The term "environmentalism" is associated with other modern terms such as "greening," "environmental management," "resource efficiency and waste minimization," "environmental responsibility," and Environmental ethics and justice. Environmentalism also entails emerging issues such as global warming and the development of renewable energy.
The natural world exists according to the principles of interdependence and balance. Environmentalists calls attention to the effects of the rapid development of modern civilization that have disrupted the balance of the earth.
The Environmental movement (a term that sometimes includes the conservation and green movements) is a diverse scientific, social, and political movement. In general terms, environmentalists advocate the sustainable management of resources, and the protection (and restoration, when necessary) of the natural environment through changes in public policy and individual behavior. In its recognition of humanity as a participant in ecosystems, the movement is centered around ecology, health, and human rights. Additionally, throughout history, the movement has been incorporated into religion. The movement is represented by a range of organizations, from the large to grassroots, but a younger demographic than is common in other social movements. Due to its large membership which represents a range of varying and strong beliefs, the movement is not entirely united.
Preservation, conservation, and sustainable development
There are some conceptual distinctions between preservation and conservation. Environmental preservation, primarily in the United States, is viewed as the strict setting aside of natural resources to prevent damage caused by contact with humans or by certain human activities, such as logging, mining, hunting, and fishing. Conservation, on the other hand, allows for some degree of industrial development within sustainable limits.

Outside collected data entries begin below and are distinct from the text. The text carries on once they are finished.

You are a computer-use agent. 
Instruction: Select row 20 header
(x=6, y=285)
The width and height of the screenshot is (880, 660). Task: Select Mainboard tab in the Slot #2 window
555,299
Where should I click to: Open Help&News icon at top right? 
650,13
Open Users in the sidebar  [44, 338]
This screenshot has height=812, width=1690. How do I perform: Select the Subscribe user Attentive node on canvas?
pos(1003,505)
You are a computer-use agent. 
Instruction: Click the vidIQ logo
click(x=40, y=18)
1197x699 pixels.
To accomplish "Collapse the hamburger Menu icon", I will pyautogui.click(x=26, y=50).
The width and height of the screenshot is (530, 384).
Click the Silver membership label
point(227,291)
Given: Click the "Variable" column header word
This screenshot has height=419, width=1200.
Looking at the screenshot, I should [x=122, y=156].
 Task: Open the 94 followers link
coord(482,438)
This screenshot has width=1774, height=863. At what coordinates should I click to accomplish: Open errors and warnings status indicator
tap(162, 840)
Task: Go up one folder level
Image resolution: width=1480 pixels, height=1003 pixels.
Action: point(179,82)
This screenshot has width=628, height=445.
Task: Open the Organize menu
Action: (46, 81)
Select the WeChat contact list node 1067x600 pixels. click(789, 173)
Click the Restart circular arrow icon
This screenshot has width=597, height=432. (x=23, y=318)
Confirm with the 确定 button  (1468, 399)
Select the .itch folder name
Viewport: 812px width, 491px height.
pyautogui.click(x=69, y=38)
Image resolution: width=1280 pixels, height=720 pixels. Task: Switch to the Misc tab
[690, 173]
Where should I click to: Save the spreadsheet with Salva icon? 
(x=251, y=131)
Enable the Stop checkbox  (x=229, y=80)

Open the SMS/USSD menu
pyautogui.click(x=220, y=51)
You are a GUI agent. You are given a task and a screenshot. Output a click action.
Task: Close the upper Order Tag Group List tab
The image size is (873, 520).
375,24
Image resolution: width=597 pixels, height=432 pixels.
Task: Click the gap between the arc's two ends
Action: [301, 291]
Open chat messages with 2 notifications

Elsewhere in the world the terms preservation and conservation may be less contested and are often used interchangeably.
Sustainable development is a pattern of resource use that aims to meet human needs while preserving the environment so that these needs can be met not only in the present, but in the indefinite future.
In Europe, it was the Industrial Revolution that gave rise to modern environmental pollution as it is generally understood today. The emergence of great factories and consumption of immense quantities of coal and other fossil fuels gave rise to unprecedented air pollution and the large volume of industrial chemical discharges added to the growing load of untreated human waste.  The first large-scale, modern environmental laws came in the form of the British Alkali Acts, passed in 1863, to regulate the deleterious air pollution (gaseous hydrochloric acid) given off by the Leblanc process, used to produce soda ash. Environmentalism grew out of the amenity movement, which was a reaction to industrialization, the growth of cities, and worsening air and water pollution.
In the United States, the beginnings of an environmental movement can be traced as far back as 1739, when Benjamin Franklin and other Philadelphia residents, citing "public rights," petitioned the Pennsylvania Assembly to stop waste dumping and remove tanneries from Philadelphia's commercial district. The U.S. movement expanded in the 1800s, out of concerns for protecting the natural resources of the West, with individuals such as John Muir and Henry David Thoreau making key philosophical contributions. Thoreau was interested in peoples' relationship with nature and studied this by living a simple life close to nature. He published his experiences in the book Walden. Muir came to believe in nature's inherent right, especially after spending time hiking in Yosemite Valley and studying both the ecology and geology. He successfully lobbied congress to form Yosemite National Park and went on to set up the Sierra Club. The conservationist principles as well as the belief in an inherent right of nature were to become the bedrock of modern environmentalism.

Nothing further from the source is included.